En estas circunstancias lo que corresponde a la marca es, una vez tomada la posición de liderazgo intelectual, proveer al grupo de las historias, los ritos, los símbolos y las ceremonias necesarias para poder construir las experiencias que dan forma a la relación. Si todo esto aparece a primera lectura como una receta extraída de otros ámbitos sociales, basta ver la estrategia de Harley Davidson para con su público como ejemplo de cómo promover y gestionar el sentimiento de devoción hacia su marca.

Todos queremos escuchar un buen cuento : el Storytelling como herramienta de cohesión

El fenómeno de la tribu es algo que muchos autores señalan como el ideal de la marca, sin embargo una condición indispensable es que haya un buen cuento que contar. A pesar de que sabemos del atractivo de una buena historia, y que hace años que nos reunimos en grupo para escucharlas, parece que las marcas las hubieran olvidado. Hasta hace algunos años, cuando reapareció bautizada como storytelling, las marcas basaban sus discursos en promesas de corto plazo sin anclaje en un gran relato,
es decir que no referían a una historia central que comunicaba el sentido de la existencia de la marca.
Las marcas que logran conformar tribus cuentan con un capital narrativo muy profundo, desde las historias que oficialmente emite la organización hasta las anécdotas y chismes que se difunden boca-a-boca o que se filtran al público. Todos estos discursos, refieren a un argumento central, con personajes con los que uno puede identificarse y con claros conflictos que la marca viene a superar. Marcas como Innocent y Virgin han logrado posiciones preferenciales porque, entre otras cosas, expresaron desde sus
inicios la misión que venían a cumplir y gran parte del atractivo que despertaron se debe a que venían a “luchar” contra el status quo adoptando el arquetipo del idealista, aquél que cree en un mundo mejor más puro y natural, en el primer caso, y aquél que
está dispuesto a arriesgarlo todo por la aventura, en el caso de la compañía de Sir Richard Branson.
La tarea del storytelling es transmitir valores en forma atractiva, es llegar al corazón para despertar los sentimientos. Y hoy tiene singular relevancia porque difiere de la estructura narrativa de lo que podemos definir como «historia oficial”. La desconfianza
hacia toda comunicación institucional organizada -léase publicidad, promoción y relaciones públicas- hace que todo aquello que provenga de otras fuentes y con otra estructura narrativa sea tomada como genuino y digno de credibilidad. Este tipo de historias obtiene un mayor factor de resonancia o sea mayor recordación y mayor expansión.
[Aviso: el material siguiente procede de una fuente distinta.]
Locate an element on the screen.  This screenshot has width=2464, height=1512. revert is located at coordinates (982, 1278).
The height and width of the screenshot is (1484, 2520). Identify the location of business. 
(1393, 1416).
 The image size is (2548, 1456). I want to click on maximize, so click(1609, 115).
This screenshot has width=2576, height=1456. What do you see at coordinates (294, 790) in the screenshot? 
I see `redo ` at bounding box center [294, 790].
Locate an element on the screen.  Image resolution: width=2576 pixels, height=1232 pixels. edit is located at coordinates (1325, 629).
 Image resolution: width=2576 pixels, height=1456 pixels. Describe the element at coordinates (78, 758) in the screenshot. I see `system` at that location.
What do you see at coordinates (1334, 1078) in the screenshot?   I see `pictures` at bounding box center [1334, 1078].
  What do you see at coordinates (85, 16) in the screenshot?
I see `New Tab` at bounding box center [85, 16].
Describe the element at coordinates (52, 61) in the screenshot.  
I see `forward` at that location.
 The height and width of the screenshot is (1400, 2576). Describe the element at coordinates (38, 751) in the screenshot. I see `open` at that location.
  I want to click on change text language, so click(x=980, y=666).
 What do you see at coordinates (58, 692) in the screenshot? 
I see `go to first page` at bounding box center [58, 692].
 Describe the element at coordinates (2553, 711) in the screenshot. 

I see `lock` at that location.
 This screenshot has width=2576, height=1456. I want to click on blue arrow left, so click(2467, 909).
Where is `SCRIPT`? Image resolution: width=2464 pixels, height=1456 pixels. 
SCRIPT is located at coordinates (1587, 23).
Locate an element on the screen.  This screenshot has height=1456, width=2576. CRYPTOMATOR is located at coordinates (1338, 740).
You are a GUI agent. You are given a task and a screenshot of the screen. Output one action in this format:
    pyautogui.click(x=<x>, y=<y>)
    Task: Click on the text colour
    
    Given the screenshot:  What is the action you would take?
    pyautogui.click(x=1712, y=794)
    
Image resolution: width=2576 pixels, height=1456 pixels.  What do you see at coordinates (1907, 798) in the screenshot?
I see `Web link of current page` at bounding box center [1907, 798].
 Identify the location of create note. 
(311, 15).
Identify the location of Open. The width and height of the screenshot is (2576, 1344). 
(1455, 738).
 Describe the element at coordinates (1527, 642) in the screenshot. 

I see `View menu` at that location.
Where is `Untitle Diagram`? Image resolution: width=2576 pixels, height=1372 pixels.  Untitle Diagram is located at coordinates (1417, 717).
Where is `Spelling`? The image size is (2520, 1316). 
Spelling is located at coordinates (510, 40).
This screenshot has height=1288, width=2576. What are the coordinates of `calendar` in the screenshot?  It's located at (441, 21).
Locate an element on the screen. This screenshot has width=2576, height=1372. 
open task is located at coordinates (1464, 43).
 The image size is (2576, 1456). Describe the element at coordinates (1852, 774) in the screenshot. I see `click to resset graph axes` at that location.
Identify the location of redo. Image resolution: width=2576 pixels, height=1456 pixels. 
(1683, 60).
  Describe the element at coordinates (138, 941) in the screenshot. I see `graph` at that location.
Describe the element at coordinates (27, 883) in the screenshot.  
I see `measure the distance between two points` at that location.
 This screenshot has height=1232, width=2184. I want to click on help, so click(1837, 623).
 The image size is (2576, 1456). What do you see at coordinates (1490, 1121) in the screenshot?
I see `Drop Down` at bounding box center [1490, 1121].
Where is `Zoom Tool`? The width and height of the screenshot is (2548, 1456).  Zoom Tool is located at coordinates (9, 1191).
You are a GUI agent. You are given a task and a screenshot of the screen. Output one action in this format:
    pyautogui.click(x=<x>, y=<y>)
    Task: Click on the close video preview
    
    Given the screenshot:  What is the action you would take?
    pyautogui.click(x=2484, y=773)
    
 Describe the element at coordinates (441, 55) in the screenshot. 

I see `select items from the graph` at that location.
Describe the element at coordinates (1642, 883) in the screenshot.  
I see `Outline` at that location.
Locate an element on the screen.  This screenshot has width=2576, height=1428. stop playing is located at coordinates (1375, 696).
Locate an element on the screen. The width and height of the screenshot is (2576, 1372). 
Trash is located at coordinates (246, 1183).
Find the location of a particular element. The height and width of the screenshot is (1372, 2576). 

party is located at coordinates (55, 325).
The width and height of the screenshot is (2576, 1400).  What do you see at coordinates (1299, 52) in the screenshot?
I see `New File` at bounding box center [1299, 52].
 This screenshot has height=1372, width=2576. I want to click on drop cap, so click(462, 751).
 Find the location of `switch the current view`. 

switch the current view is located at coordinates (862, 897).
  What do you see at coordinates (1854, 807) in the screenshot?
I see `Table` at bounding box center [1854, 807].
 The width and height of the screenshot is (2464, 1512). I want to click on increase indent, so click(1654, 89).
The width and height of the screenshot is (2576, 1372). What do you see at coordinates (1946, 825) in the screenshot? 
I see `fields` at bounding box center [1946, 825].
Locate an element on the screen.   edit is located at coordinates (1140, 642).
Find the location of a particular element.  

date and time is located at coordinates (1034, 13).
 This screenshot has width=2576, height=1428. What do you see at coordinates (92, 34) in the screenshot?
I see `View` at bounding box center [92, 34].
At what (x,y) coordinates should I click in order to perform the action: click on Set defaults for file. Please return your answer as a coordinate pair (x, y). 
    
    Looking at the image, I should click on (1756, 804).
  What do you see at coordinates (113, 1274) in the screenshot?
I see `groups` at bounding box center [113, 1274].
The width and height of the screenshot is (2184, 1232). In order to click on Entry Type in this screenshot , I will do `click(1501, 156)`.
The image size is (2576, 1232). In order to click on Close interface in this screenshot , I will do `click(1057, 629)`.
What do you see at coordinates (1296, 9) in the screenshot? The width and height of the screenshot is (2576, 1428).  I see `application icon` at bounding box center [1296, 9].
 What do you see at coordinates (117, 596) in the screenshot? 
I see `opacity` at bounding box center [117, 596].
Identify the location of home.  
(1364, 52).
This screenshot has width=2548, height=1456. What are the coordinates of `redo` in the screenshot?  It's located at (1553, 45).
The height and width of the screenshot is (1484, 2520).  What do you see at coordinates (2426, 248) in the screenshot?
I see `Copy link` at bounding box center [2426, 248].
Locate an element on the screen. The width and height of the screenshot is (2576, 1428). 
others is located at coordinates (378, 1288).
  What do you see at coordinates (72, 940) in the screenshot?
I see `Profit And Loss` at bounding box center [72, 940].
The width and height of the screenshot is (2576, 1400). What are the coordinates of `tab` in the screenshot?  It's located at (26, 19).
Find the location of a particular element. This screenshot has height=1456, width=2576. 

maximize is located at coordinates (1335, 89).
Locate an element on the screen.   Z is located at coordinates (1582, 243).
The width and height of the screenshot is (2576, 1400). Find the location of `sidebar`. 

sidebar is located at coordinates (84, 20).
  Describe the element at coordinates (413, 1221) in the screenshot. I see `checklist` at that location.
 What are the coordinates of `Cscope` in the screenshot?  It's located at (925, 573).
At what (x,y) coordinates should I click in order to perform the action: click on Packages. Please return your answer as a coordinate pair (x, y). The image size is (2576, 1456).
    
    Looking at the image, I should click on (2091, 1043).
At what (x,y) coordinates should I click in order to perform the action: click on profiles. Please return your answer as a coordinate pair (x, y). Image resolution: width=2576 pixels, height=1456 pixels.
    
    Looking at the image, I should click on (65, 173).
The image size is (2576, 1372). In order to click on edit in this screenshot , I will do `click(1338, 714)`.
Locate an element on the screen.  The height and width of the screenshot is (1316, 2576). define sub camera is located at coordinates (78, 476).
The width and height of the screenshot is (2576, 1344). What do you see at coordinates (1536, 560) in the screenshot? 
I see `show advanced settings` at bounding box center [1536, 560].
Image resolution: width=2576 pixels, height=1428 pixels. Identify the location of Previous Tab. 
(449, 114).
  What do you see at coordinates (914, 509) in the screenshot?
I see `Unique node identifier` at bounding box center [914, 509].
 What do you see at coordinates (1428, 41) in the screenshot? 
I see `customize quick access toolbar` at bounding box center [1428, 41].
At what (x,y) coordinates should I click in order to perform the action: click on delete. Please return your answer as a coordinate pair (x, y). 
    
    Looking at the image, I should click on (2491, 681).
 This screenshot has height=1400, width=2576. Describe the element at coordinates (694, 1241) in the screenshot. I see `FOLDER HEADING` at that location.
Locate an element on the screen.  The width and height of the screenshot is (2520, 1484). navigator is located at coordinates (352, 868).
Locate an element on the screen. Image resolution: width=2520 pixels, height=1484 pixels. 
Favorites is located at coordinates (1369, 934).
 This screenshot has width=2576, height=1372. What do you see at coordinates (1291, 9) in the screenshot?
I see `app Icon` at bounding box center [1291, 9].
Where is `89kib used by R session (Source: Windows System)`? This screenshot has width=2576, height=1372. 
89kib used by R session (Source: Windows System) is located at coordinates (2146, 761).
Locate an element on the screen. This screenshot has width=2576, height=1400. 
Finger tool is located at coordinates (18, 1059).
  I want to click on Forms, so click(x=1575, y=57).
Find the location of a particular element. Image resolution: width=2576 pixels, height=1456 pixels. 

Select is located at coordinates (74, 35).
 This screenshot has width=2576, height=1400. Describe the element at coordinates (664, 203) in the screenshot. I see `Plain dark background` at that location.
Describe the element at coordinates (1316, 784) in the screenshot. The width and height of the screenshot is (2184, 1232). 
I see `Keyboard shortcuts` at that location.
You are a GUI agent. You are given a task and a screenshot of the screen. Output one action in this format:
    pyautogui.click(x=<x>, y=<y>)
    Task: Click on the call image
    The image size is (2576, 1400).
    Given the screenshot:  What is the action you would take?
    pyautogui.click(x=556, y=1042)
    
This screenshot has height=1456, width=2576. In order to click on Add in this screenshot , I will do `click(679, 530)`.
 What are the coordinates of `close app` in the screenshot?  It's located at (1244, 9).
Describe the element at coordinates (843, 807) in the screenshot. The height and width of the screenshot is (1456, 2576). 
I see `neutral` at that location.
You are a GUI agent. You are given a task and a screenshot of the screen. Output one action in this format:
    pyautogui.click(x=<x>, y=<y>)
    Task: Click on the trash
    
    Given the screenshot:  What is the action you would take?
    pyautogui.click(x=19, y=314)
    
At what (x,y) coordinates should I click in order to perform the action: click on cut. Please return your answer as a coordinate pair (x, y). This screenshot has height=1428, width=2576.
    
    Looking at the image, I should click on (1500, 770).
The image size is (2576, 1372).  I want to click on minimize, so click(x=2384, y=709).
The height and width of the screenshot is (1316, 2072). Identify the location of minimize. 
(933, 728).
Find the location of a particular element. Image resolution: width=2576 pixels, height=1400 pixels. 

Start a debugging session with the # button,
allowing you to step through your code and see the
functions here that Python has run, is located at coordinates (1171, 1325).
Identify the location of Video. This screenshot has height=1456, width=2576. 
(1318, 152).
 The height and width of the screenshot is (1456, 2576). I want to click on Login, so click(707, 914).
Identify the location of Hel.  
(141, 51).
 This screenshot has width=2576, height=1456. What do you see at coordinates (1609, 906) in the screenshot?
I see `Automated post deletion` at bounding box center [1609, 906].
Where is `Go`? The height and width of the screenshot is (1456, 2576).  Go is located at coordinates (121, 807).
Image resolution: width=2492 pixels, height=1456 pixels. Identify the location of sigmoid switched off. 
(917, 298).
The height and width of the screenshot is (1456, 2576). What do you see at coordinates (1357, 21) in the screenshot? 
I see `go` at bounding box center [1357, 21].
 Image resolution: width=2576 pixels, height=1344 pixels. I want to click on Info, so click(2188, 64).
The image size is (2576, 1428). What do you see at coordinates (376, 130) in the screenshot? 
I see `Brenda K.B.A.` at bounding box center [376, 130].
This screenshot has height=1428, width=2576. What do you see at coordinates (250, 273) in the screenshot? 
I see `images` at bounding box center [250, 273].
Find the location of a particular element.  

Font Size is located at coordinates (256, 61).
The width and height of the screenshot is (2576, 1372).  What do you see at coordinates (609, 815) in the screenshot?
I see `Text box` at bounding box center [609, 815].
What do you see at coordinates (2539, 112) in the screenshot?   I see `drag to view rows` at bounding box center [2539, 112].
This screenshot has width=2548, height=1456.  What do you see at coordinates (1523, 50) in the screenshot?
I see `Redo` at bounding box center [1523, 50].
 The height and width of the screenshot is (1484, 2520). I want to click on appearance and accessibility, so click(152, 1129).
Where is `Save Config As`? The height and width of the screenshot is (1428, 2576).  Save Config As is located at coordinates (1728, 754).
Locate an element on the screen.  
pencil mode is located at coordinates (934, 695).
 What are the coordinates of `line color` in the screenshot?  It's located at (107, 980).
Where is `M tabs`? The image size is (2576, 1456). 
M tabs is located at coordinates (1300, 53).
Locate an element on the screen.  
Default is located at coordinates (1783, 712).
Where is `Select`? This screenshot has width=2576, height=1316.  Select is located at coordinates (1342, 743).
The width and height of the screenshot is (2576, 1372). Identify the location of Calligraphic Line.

El discurso de inicios de clase de Steve Jobs en la Stanford University tuvo más de 24 millones de visualizaciones, voluntarias, espontáneas y “no contaminadas” por la marca. No resulta sencillo medir lo que esto significó para Apple, pero es indudable que
agigantó la figura de su fundador y humanizó la relación con la marca. Todavía hoy, a 9 años de ese discurso, hay gente que habla de él y forma parte del anecdotario de varios fanáticos de la manzana porque es una buena historia.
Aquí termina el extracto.